Push Security calls it the "Poisoned Tenant" campaign, and it's the most insidious SaaS phishing vector I've seen this year. Attackers are creating OpenAI ChatGPT tenants that impersonate legitimate companies, then sending real invitation emails from OpenAI's own infrastructure to target employees. The emails come from [email protected], pass SPF/DKIM, and look identical to a legitimate workspace invite. No spam filter is going to catch this.
How the Attack Works: Real Invites, Fake Tenant
Push Security's VP Luke Jennings accepted one of the phony invites to see what happened. After joining, he landed in an empty ChatGPT workspace that impersonated Push Security itself. The only other account was a single attacker-controlled Gmail address that masqueraded as the CEO, Adam Bateman. The invited employees all got Owner privileges, giving them full admin control over the tenant - and access to view pending invites. That's how Push confirmed none of their actual employees had fallen for it yet. A Visa credit card was already attached to the billing account, making the whole thing look even more legitimate.
The attackers specifically targeted employees at cybersecurity and tech companies, using work email addresses they'd researched beforehand. The only warning sign?

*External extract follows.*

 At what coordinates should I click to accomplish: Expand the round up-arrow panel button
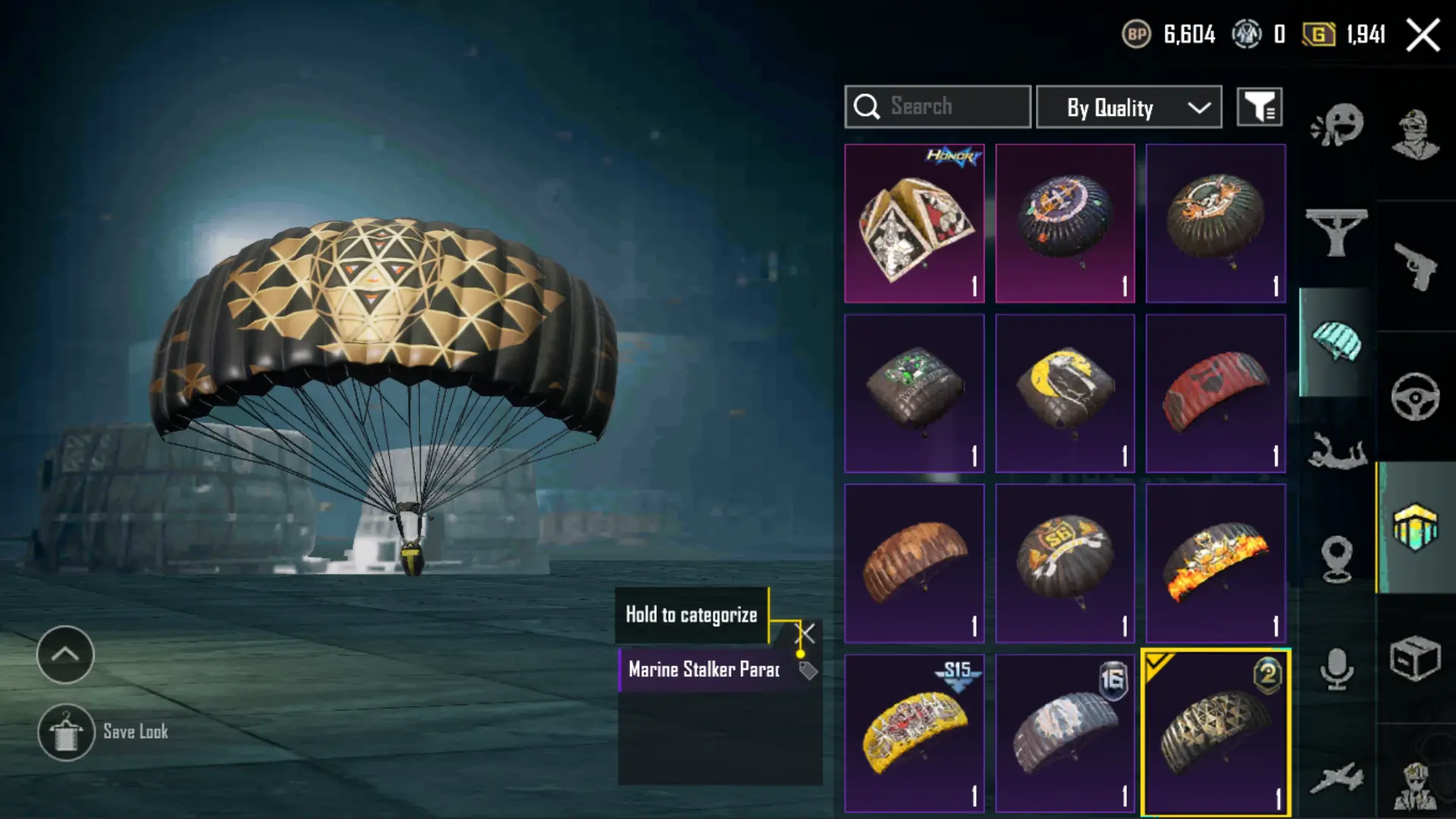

A single line in the invite email noting the inviter's domain doesn't match the recipient's domain. Easy to miss when you're clicking through a crowded inbox.
The Real Objective: Harvest Your AI Prompts
Why go through this effort? Push Security's analysis is blunt: "That investment only pays off if employees actually join the organization and start using it." The goal is to get employees to treat this fake workspace as their company's official ChatGPT tenant. Once they start pasting in prompts, attackers get everything - source code, internal docs, customer data, security research, strategic plans. OpenAI's platform makes it trivially easy for the tenant owner to export all chats and projects.
This is a step up from traditional business email compromise. The attacker isn't fishing for credentials or a quick wire transfer. They're building a persistent, trusted channel inside a legitimate SaaS platform where employees voluntarily dump the company's most sensitive data.
Broader Implications for SaaS Security
Push Security points out that this reflects a broader trend: attackers abusing the legitimate notification and invitation features baked into SaaS platforms. Because the emails originate from the platform's own infrastructure, they bypass email security controls that would flag a normal phishing attempt. OpenAI needs to step up tenant verification - at minimum, requiring domain ownership proof before letting someone create an organization impersonating a real company. Until then, the only defense is training employees to scrutinize every unexpected invite and actively monitoring SaaS organization memberships for unauthorized tenants.
If your company uses ChatGPT workspaces, assume attackers are already trying this against you. Check your OpenAI tenant list for anything that doesn't belong.